Patriarchal Abbot in Palestine
(439-531)

Saint Sabas, one of the most renowned patriarchs of the monks of Palestine, was born in the year 439, near Caesarea. At the age of fifteen, in the absence of his parents, he suffered under the conduct of an uncle, and weary of the world’s problems decided to forsake the world and enter a monastery not far from his family home. After he had spent ten years in religious life, his two uncles and his parents attempted to persuade him to leave the monastery to which he had migrated in Palestine. He replied: Do you want me to be a deserter, leaving God after placing myself in His service? If those who abandon the militia of earthly kings are severely punished, what chastisement would I not deserve if I abandoned that of the King of heaven?

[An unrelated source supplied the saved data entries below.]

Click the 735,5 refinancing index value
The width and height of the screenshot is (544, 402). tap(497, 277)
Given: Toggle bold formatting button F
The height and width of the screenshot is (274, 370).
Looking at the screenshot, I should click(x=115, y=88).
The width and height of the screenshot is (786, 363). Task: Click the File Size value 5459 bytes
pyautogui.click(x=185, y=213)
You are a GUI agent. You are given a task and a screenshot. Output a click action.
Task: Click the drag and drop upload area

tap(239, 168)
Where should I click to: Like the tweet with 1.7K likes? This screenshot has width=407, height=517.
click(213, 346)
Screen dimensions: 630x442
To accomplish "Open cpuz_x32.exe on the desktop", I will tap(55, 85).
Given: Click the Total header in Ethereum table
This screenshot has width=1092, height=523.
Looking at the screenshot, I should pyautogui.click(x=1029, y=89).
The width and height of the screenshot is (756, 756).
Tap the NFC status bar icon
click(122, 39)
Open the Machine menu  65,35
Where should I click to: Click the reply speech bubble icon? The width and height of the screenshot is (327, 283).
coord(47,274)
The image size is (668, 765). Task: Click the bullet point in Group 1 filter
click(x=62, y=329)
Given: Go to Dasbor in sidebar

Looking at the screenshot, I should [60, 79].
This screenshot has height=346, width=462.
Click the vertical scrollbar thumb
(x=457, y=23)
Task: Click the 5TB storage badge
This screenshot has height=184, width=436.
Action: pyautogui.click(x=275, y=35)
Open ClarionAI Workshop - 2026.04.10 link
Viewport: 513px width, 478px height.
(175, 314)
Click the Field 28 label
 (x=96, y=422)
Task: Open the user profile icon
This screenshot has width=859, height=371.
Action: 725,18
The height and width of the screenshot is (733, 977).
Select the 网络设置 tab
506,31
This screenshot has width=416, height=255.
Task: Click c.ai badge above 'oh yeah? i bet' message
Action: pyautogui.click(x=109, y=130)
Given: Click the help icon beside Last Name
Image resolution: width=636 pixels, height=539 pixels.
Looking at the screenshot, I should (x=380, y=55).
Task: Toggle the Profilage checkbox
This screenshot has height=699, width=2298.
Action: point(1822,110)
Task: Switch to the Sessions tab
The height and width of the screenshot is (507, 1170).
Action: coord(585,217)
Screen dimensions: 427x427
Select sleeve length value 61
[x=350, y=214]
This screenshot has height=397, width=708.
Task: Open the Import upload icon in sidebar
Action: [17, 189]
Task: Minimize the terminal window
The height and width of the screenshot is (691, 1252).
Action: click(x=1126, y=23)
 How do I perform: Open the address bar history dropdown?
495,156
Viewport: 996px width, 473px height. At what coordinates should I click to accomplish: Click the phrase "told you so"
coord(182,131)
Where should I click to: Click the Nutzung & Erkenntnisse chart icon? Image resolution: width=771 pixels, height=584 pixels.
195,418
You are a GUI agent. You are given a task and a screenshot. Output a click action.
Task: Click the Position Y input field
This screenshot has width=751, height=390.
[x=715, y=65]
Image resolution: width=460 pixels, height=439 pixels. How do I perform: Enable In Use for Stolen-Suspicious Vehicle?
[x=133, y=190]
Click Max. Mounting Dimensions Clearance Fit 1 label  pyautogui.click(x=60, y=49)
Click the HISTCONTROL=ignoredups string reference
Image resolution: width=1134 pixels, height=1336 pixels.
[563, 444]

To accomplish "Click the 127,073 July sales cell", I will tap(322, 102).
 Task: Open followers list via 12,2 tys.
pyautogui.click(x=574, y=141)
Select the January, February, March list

When he was thirty years old, desiring greater solitude, he began to live an angelic life so far above nature that he seemed no longer to have a body. The young sage, as he was called by Saint Euthymius, Abbot of a nearby monastery, dwelt in a cavern on a mountain near Jerusalem, where he prayed, sang Psalms and wove baskets of palm branches. He was forty-five years old when he began to direct those who came to live as hermits, as he did, and he gave each of them a place to build a cell; soon this was the largest monastery of Palestine. He left the region when certain agitators complained of him, for he considered himself incapable of maintaining good discipline. The Patriarch of Jerusalem, Sallustus, did not easily credit the complaints, and instead ordained Sabas a priest, that he might say Mass for his disciples — for they had been displeased by his lack of desire for that honor. He was at that time fifty-three years old. The Patriarch presented him to them as their father, whom they should obey and honor, and made him Superior of all the Palestine monasteries. But several monks remained obstinate, and Saint Sabas again went elsewhere, to a cavern near Scythopolis.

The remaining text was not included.